Madde 29 – (1) Aşağıdaki fiiller marka hakkına tecavüz sayılır:
a) Marka sahibinin izni olmaksızın, markayı 7 nci maddede belirtilen biçimlerde kullanmak.
b) Marka sahibinin izni olmaksızın, markayı veya ayırt edilemeyecek kadar benzerini kullanmak suretiyle markayı taklit etmek.

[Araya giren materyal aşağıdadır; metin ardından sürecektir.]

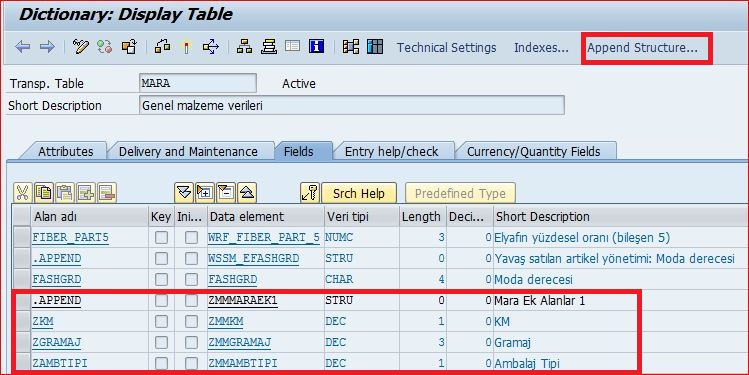Click the object hierarchy display icon
Image resolution: width=749 pixels, height=375 pixels.
click(x=245, y=47)
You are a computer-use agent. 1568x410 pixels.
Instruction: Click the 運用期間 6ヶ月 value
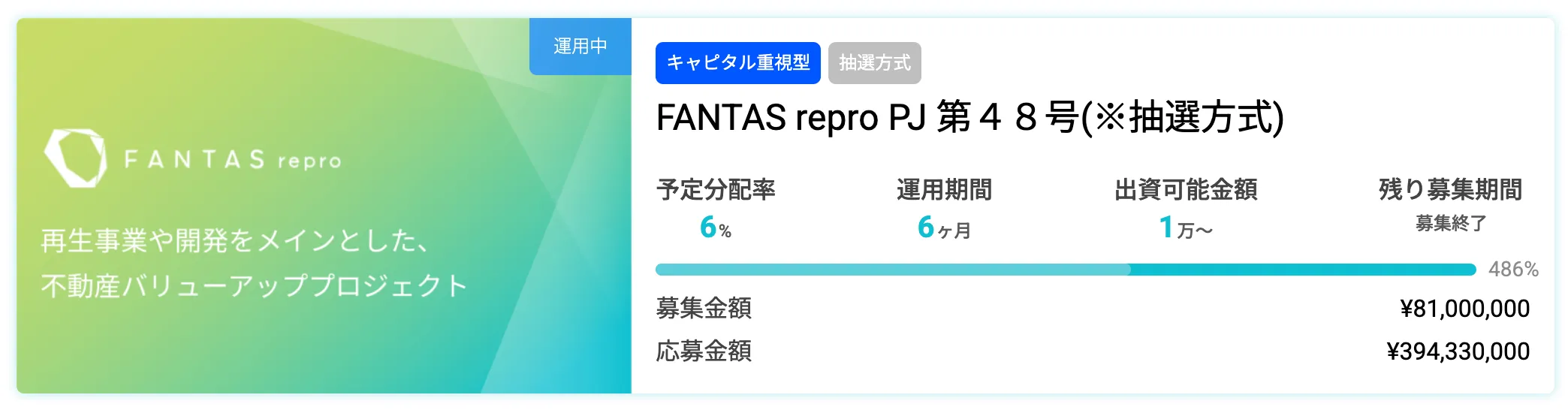coord(944,227)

c) Markayı veya ayırt edilemeyecek kadar benzerini kullanmak suretiyle markanın taklit edildiğini bildiği veya bilmesi gerektiği hâlde tecavüz yoluyla kullanılan markayı taşıyan ürünleri satmak, dağıtmak, başka bir şekilde ticaret alanına çıkarmak, ithal işlemine tabi tutmak, ihraç etmek, ticari amaçla elde bulundurmak veya bu ürüne dair sözleşme yapmak için öneride bulunmak.
ç) Marka sahibi tarafından lisans yoluyla verilmiş hakları izinsiz genişletmek veya bu hakları üçüncü kişilere devretmek.

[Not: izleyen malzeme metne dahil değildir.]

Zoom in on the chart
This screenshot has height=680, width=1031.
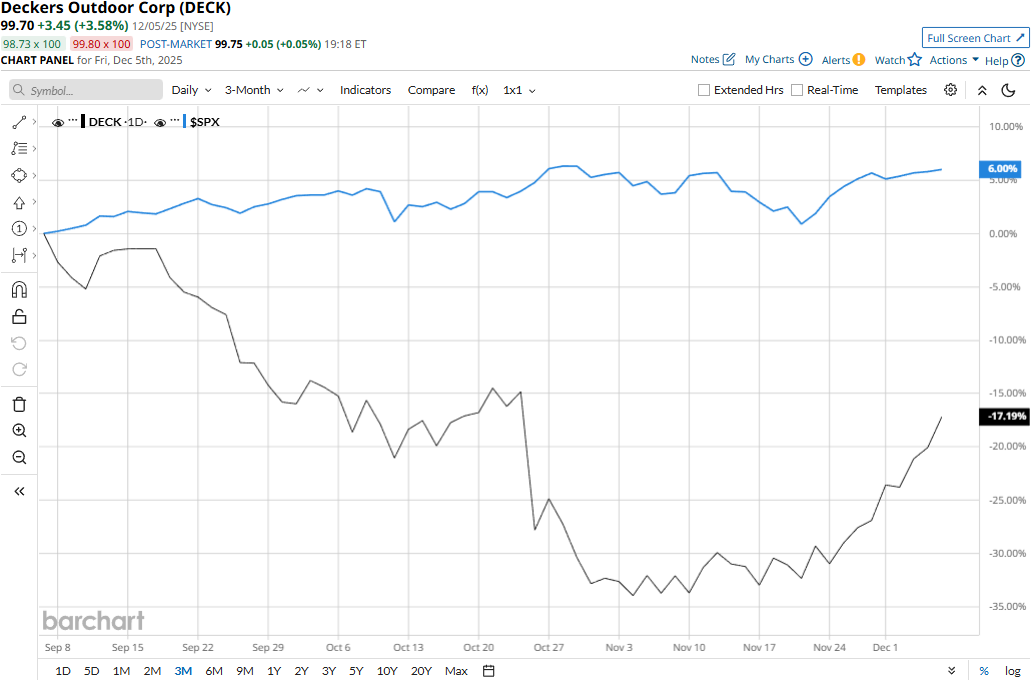18,431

Madde 149/1 Sınai mülkiyet hakkı tecavüze uğrayan hak sahibi mahkemeden;
“Tecavüzün tespiti, önlenmesi, durdurulması, kaldırılması ile maddi ve manevi zararın tazmini , Araçlara elkonulması, Elkonulan araçlarda kendisine mülkiyet hakkının tanınması, araçların şekillerinin değiştirilmesi, üzerlerindeki markaların silinmesi veya imhası, kararın ilanı ” şeklinde talepte bulunabilir.

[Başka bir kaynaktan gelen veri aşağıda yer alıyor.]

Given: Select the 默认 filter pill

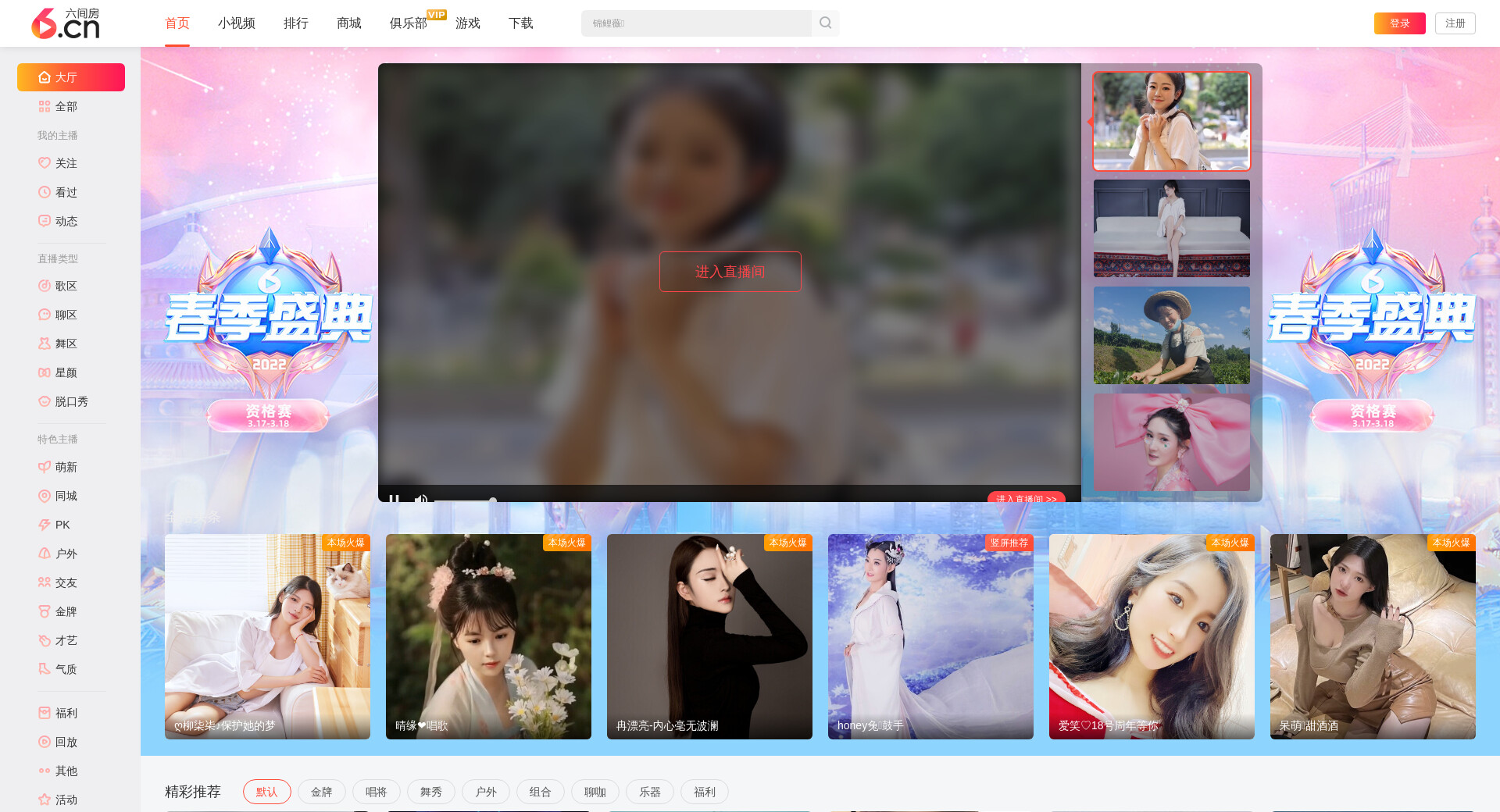Looking at the screenshot, I should 266,792.
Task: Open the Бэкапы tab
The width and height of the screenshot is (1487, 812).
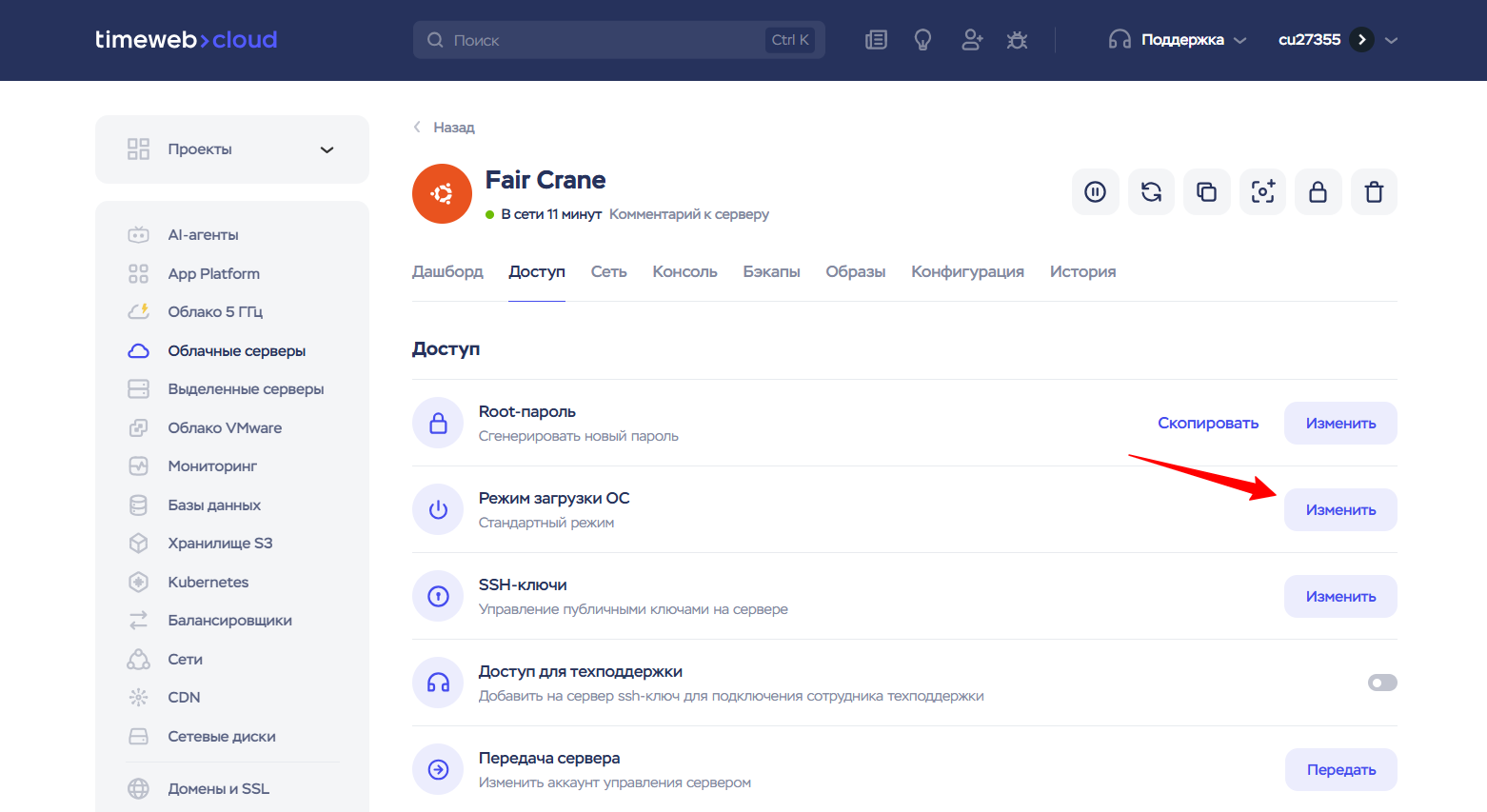Action: [x=771, y=271]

6769 sayılı SMK’nun 151.maddesine göre; “(1) Hak sahibinin uğradığı zarar, fiili kaybı ve yoksun kalınan kazancı kapsar. (2) Yoksun kalınan kazanç, zarar gören hak sahibinin seçimine bağlı olarak, aşağıdaki değerlendirme usullerinden biri ile hesaplanır:
a) Sınai mülkiyet hakkına tecavüz edenin rekabeti olmasaydı, hak sahibinin elde edebileceği muhtemel gelir.
b) Sınai mülkiyet hakkına tecavüz edenin elde ettiği net kazanç.
c) Sınai mülkiyet hakkına tecavüz edenin bu hakkı bir lisans sözleşmesi ile hukuka uygun şekilde kullanmış olması hâlinde ödemesi gereken lisans bedeli.
(3) Yoksun kalınan kazancın hesaplanmasında, özellikle sınai mülkiyet hakkının ekonomik önemi veya tecavüz sırasında sınai mülkiyet hakkına ilişkin lisansların sayısı, süresi ve çeşidi, ihlalin nitelik ve boyutu gibi etkenler göz önünde tutulur.
(4) Yoksun kalınan kazancın hesaplanmasında, ikinci fıkranın (a) veya (b) bentlerinde belirtilen değerlendirme usullerinden birinin seçilmiş olması hâlinde, mahkeme ürüne ilişkin talebin oluşmasında sınai mülkiyet hakkının belirleyici etken olduğu kanaatine varırsa, kazancın hesaplanmasında hakkaniyete uygun bir payın daha eklenmesine karar verir. (5) Mahkeme, patent haklarına tecavüz hâlinde, patent sahibinin bu Kanunda öngörülen patenti kullanma yükümlülüğünü yerine getirmemiş olduğu kanaatine varırsa yoksun kalınan kazanç, ikinci fıkranın (c) bendine göre hesaplanır.
(6) Coğrafi işarete veya geleneksel ürün adına tecavüz hâlinde bu madde hükmü uygulanmaz.” hükmü amirdir.
Marka:Bir teşebbüsün mal ve hizmetlerini bir başka teşebbüsün mal veya hizmetlerinden ayırt etmeye sağlar, markalar işletmelerin üretmiş olduğu emtia veya sunmuş oldukları hizmetlerin birbirinden ayrılmasını sağlamaktadır.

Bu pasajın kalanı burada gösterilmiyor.